Langit pun kini menangis, rintik-rintiknya seolah ingin menghanyutkan kisah ini. Kisah yang ingin kujadikan kepingan masa depan yang indah. Tapi nyatanya, semua lebur, benar-benar tak berarti.
   Biarkan bulir itu menghujaniku. Semoga orang-orang sekitar tak melihat kepayahanku. Seorang lelaki yang menyedihkan, menangis. Di sini, di alun-alun kota, tempat pertama kali kita bertemu.
   Tak ada gunanya aku menyesali semua. Kumelangkah hendak pulang. Setidaknya, mungkin aku bisa menumpahkan kesakitanku ini pada tulisan, atau gambar, atau mungkin menceritakannya pada tokoh fiksi karanganku.

***

   "Kak Arffa, kenapa sekarang jadi pemurung?" Tanya Devi, gadis yang kumentori dalam hal menulis.

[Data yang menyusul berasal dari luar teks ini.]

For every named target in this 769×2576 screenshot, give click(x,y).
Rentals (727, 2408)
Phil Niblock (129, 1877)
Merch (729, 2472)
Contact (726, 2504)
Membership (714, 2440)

   "Enggak, Dev. Ga kenapa-kenapa kok."

   "Serius? Sekarang kok sering ngelamun sendiri gitu. Padahal, dulu kalo lagi humoris ga bisa berhenti ngoceh."

   "Engga kok, santai saja." Kupasang senyum palsu, sekadar menenangkan gadis yang sudah kuanggap adik sendiri.

   "Ehem ... selamat ya, Ar."

   Refleks, kutengok ke belakang. Degg! "Dini?"

   "Aku ga mau jadi pengganggu di antara kalian. Aku langsung pulang ya ... sekali lagi selamat ya, Ar."

   "Kak, tunggu!" Devi berteriak sembari mengejar Dini yang berjalan cepat. Tidak, dia bahkan sedikit berlari. Sedangkan aku hanya bisa mematung. Benar-benar payah. Dasar lemah!

***

   Kini aku berada di antara dua gadis. Kutatap sekilas wajah Dini. Merah padam menahan tangis yang mungkin sebentar lagi meledak.

   "Maaf, Kak. Maksud kakak apa ya, dateng-dateng langsung bilang gitu sama Kak Arffa." Sangat hati-hati dia mengucapkan kata perkata, seolah jika sedikit saja salah. Bom atom akan menghancurkan bumi ini.

    "Aku mantannya Arffa. Baru beberapa minggu putus karena aku tau, kalian juga jadian, kan? Aku ga mau jadi duri dalam daging." Nafasnya memburu. Amarah yang menumpuk tak boleh sampai meledak. Ini salah satu keistimewaan Dini di mataku.

   Devi menatapku, lalu Dini secara bergantian.
   "Kak Arffa itu baik banget sama Devi. Tapi sayang, minggu-minggu ini dia keliatan sedih. Oh ya, Kak Arffa 'kan penulis, dan Devi sangat suka sama karakter tulisannya. Sejujurnya, Devi juga suka sama Kak Arffa, lebih tepatnya kagum. Beliau juga ngajarin Devi caranya bikin puisi, sampe akhirnya Devi bisa cetak buku kumpulan puisi. Hari ini kami bertemu, Devi mau ngasih sedikit hasil keuntungannya." --gadis itu lalu memegang tanganku, dan meletakannya di atas jemari Dini-- "semoga kalian berjodoh, Kak. Lagian Kakak juga pembuat gambar ilustrasi, kan? Kalian bener-bener pasangan yang serasi."

   Gadis itu berdiri, meninggalkan aku dan Dini. Di sini, di bangku alun-alun kota.